## Task goal
Among the entries below, find each line with "agent" and show it.

## Provided data
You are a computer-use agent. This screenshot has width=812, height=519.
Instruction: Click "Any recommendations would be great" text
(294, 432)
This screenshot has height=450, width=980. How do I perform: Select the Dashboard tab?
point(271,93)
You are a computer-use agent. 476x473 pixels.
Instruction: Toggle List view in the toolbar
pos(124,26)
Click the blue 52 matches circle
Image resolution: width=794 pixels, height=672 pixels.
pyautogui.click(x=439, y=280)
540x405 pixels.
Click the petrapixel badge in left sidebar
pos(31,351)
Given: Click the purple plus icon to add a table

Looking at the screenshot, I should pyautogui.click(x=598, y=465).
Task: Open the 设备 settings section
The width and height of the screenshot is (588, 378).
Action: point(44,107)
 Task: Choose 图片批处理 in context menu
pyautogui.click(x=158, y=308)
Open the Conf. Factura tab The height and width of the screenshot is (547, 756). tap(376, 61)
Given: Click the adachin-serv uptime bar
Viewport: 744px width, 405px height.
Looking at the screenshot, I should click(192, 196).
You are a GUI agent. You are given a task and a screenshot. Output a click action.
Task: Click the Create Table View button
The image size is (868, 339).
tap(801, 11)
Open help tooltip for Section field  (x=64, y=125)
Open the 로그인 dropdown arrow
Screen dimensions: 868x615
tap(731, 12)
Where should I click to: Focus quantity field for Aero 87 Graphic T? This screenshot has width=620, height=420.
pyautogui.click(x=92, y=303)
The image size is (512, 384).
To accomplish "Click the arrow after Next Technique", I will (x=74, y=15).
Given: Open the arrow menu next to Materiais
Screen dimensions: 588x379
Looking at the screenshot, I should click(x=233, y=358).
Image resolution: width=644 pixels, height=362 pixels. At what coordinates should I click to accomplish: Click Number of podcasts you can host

## Exercise solution
You are a computer-use agent. This screenshot has width=812, height=519.
You are a computer-use agent. 476x473 pixels.
You are a GUI agent. You are given a task and a screenshot. Output a click action.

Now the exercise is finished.